In 1997, Russell, a computer systems analyst, was devastated when she was diagnosed with kidney cancer. It soon led to what her doctors called "the mother of all surgeries" in 1998.
That was just the beginning of the nightmare, though. Russell's cancer came back in 2000, when she lost 55 pounds and became skeletal. "That scared the hell out of me."
Russell, who was brought up in a "fairly strict" Canadian military family, tried everything to beat the recurring cancer: extreme fitness, naturopathy, Chinese medicine.
"I thought I could control it, but I couldn't."
Without going into all the medical details, cancer returned in her abdomen and bowels in 2005, searing her body with relentless pain.
"I was eight years into cancer. I was tired. I was done." Doctors have told Russell several times she had less than a year to live. And she has decided her body can handle no more surgeries. She just waits.
"I hate it when people talk about a courageous battle with cancer," she says, sitting in the Callanish Society centre at 2277 West 10th Ave.

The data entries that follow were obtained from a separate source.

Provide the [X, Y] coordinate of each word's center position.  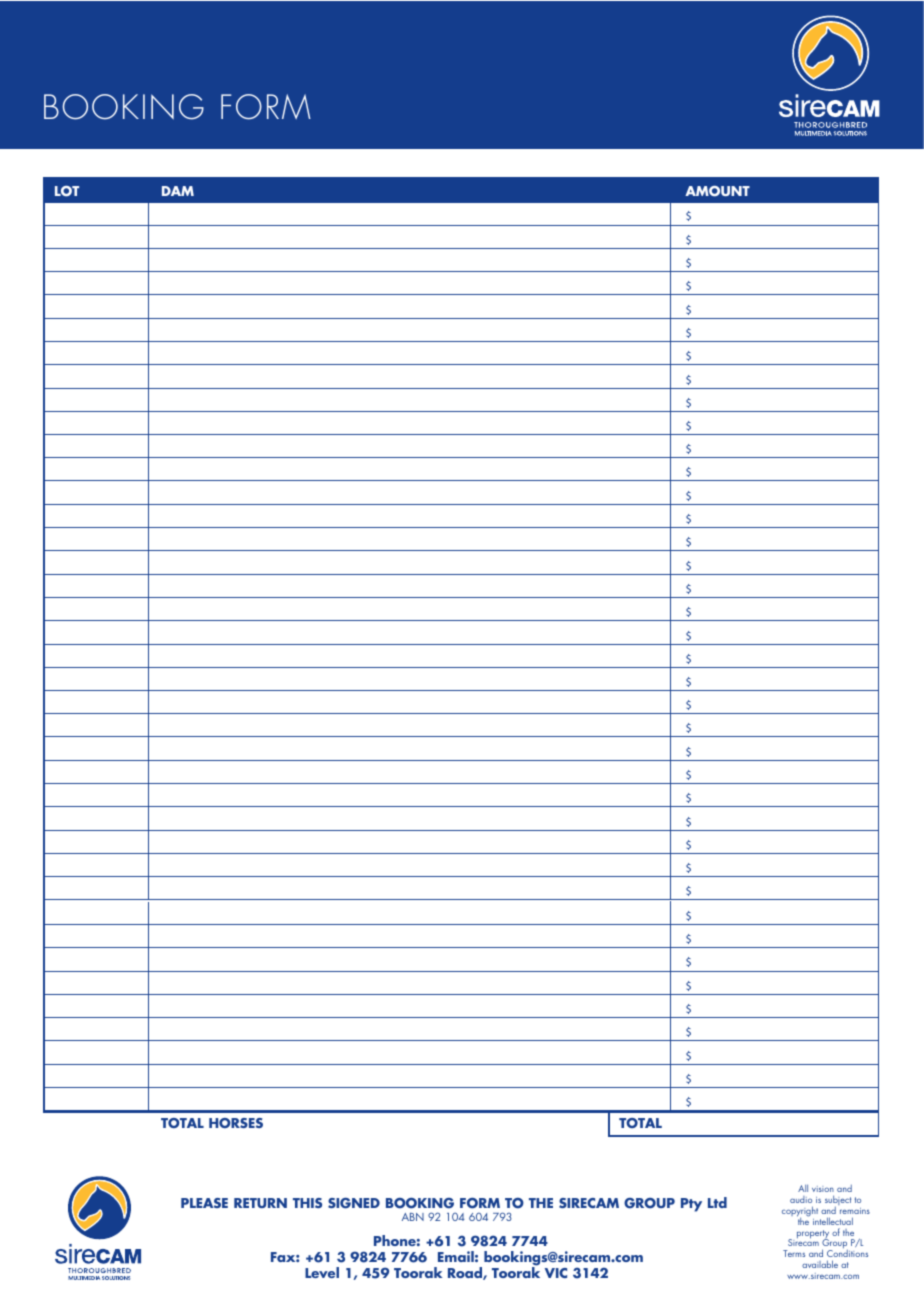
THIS [307, 1203]
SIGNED [354, 1203]
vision [823, 1191]
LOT [67, 191]
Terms [794, 1253]
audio [801, 1199]
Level [322, 1272]
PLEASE [204, 1203]
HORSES [236, 1123]
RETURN [260, 1203]
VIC [556, 1273]
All [803, 1188]
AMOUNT [717, 191]
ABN [413, 1217]
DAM [178, 191]
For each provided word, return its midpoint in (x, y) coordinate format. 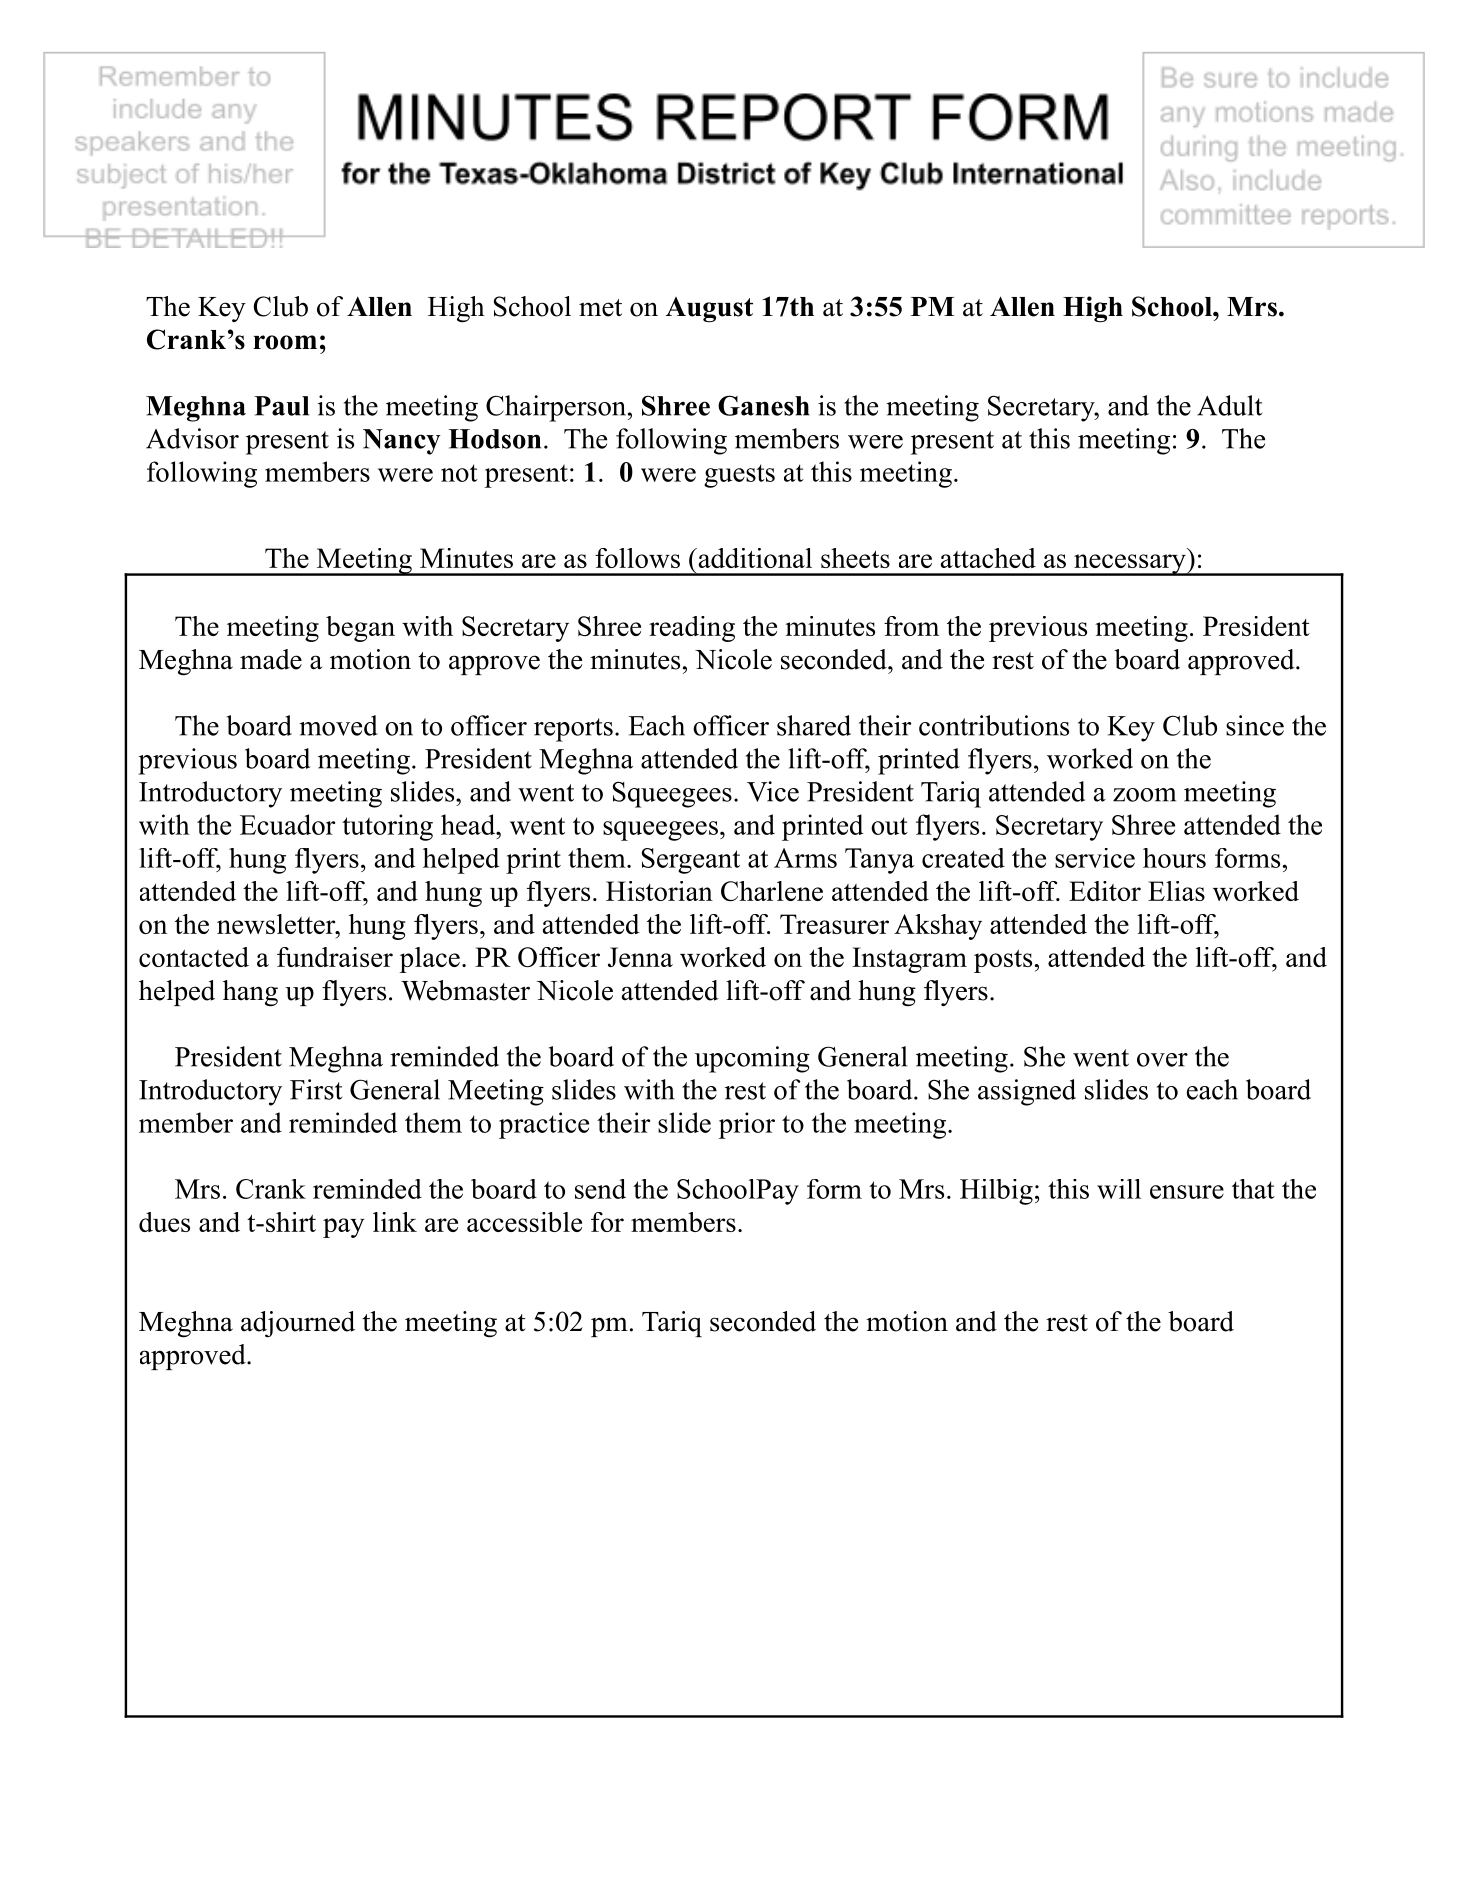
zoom (1144, 795)
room (285, 342)
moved (338, 725)
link (395, 1222)
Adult (1229, 405)
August (709, 310)
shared (814, 725)
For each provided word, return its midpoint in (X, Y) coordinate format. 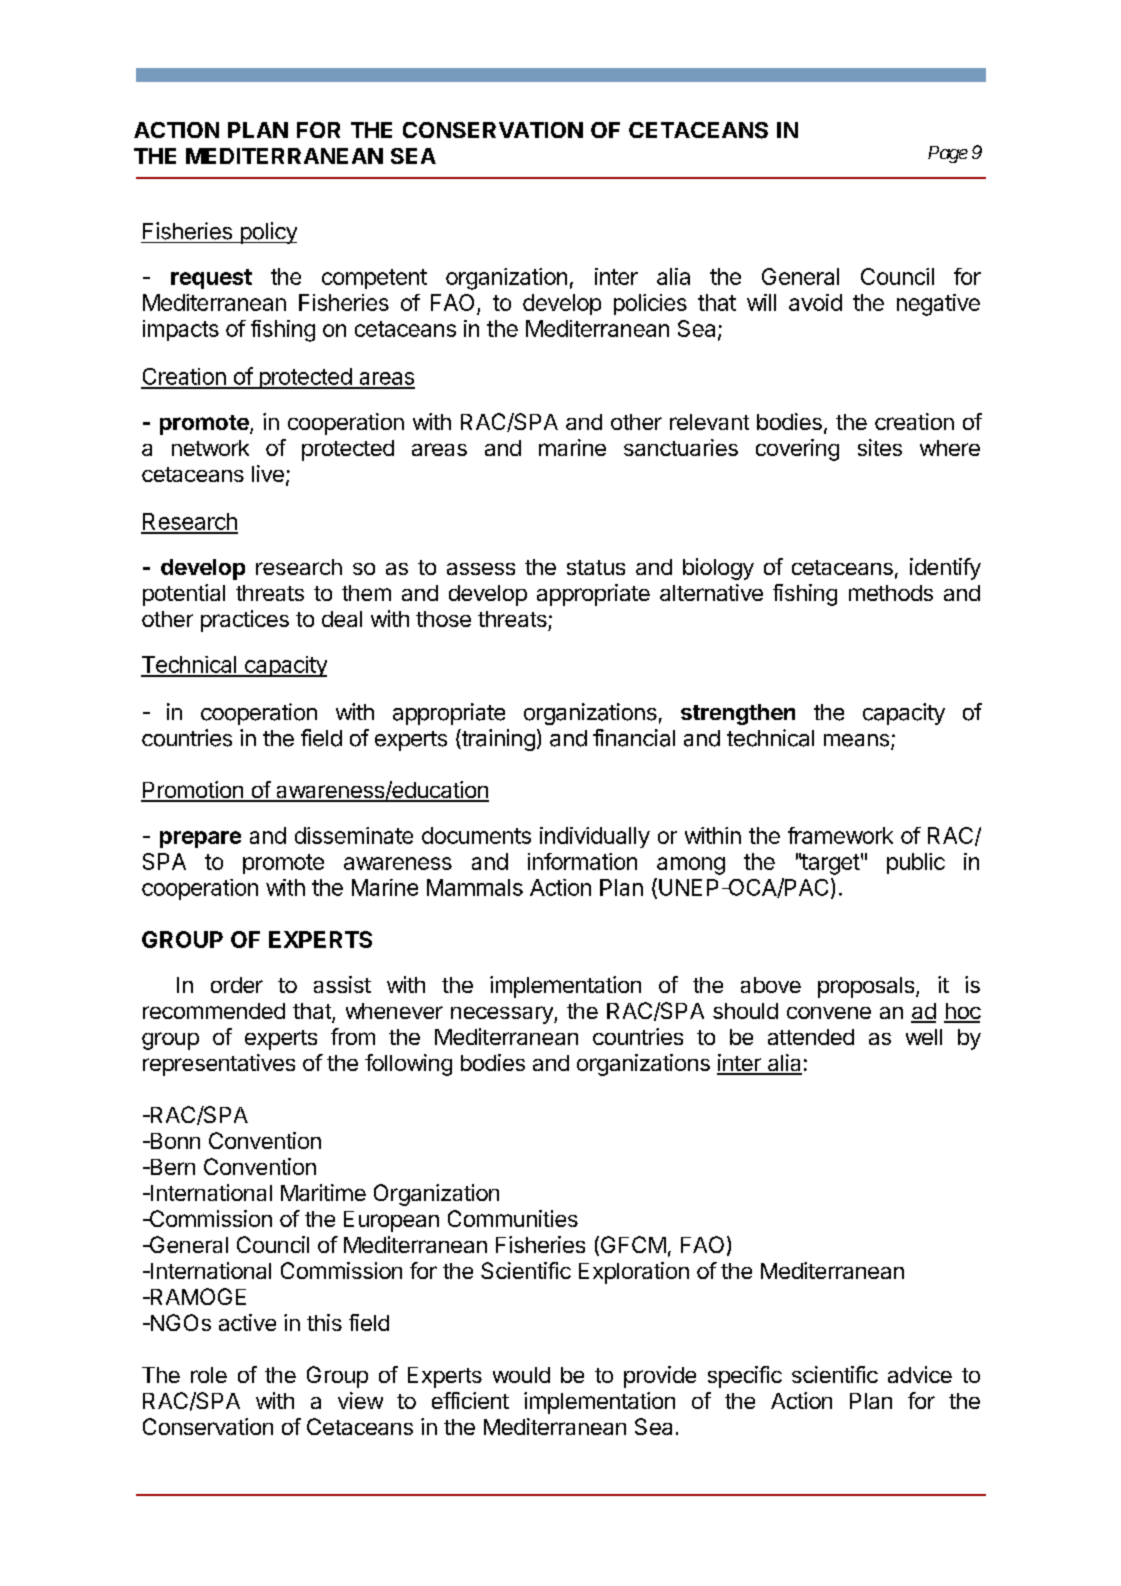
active (247, 1322)
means (856, 740)
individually (595, 837)
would (521, 1375)
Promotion (193, 791)
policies (650, 304)
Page (948, 154)
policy (267, 233)
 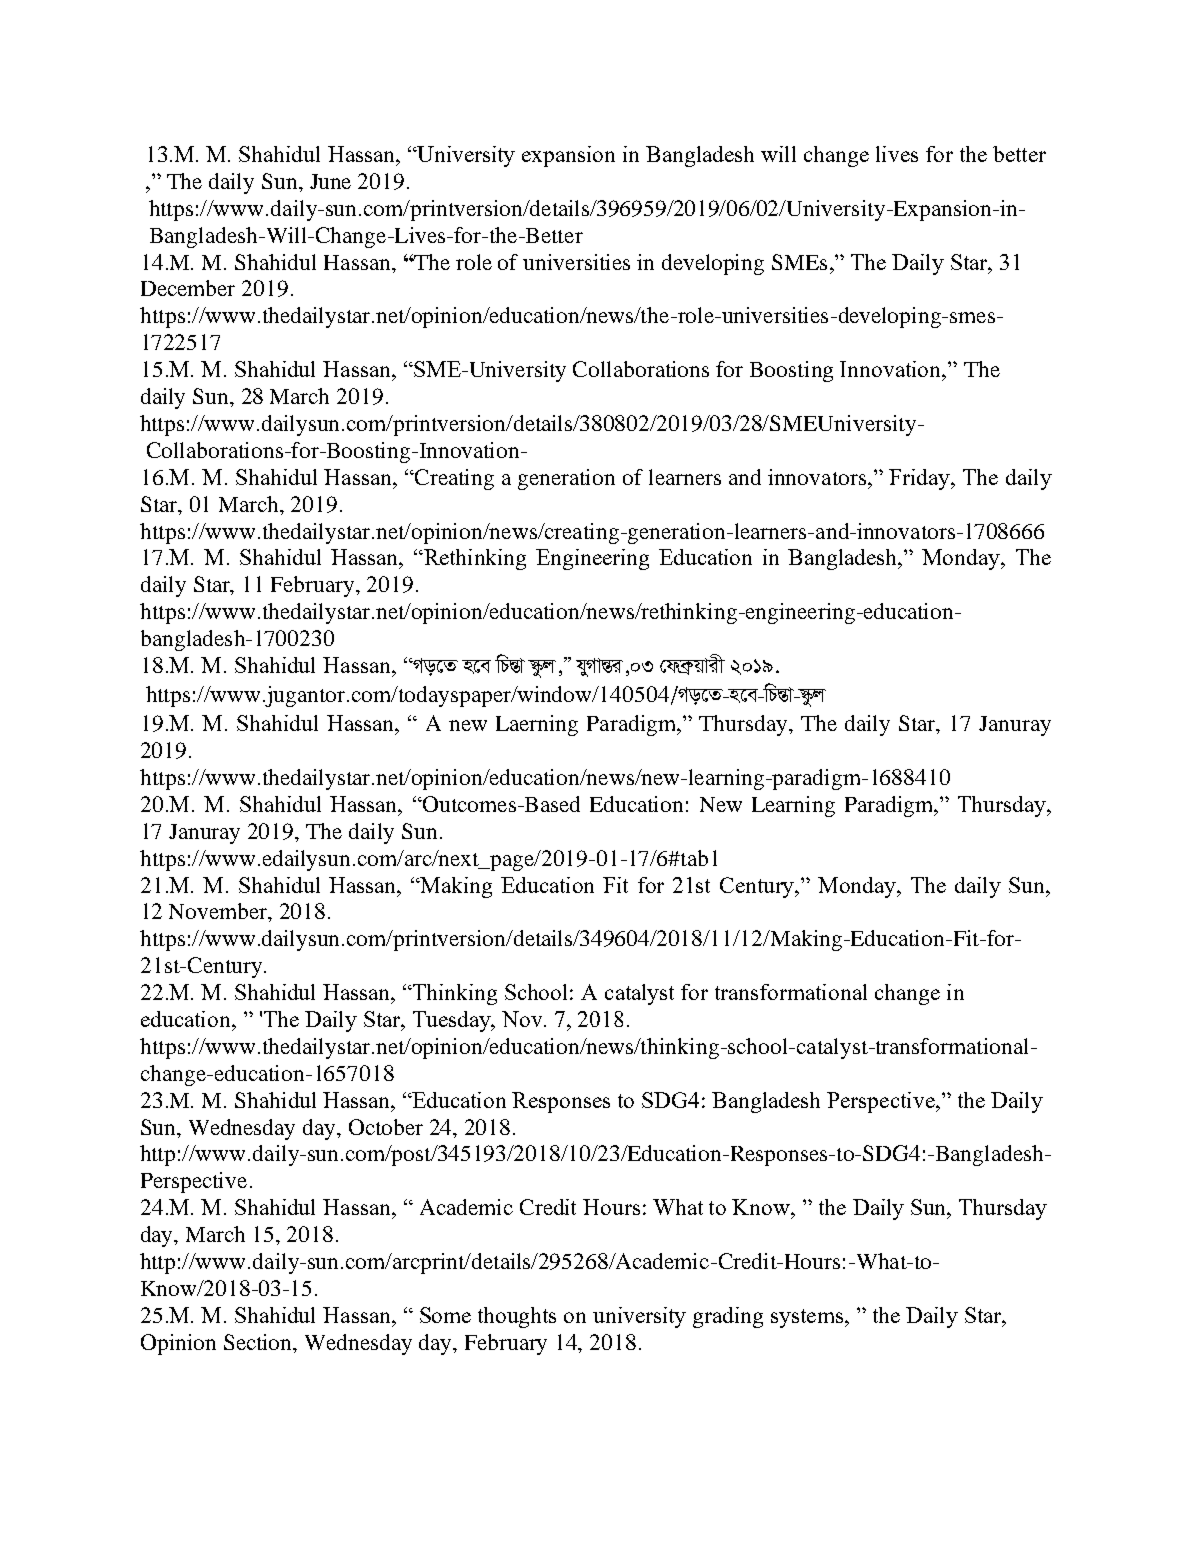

I'm a bit surprised, but she says the phrase just doesn't ring true for her.
However, she does believe, in another way, perhaps she has been brave.
"I think the courage is in facing yourself."
Doing so, she is convinced, has been the main reason she feels grateful today.
In 1998, the year after Russell was first told she had cancer, Russell began a long, long journey -- to discover who she was.
It started during a one-week retreat with the Callanish Society at a centre near Whistler.
"I was in a lot of grief, anger and fear," Russell says.
"I had spent most of my life being busy, trying to avoid those feelings. I was asking, 'Why me?'"
The retreat gave her a chance to relax, meditate, enjoy a massage, experience nature.
And, perhaps most importantly, talk to people who cared.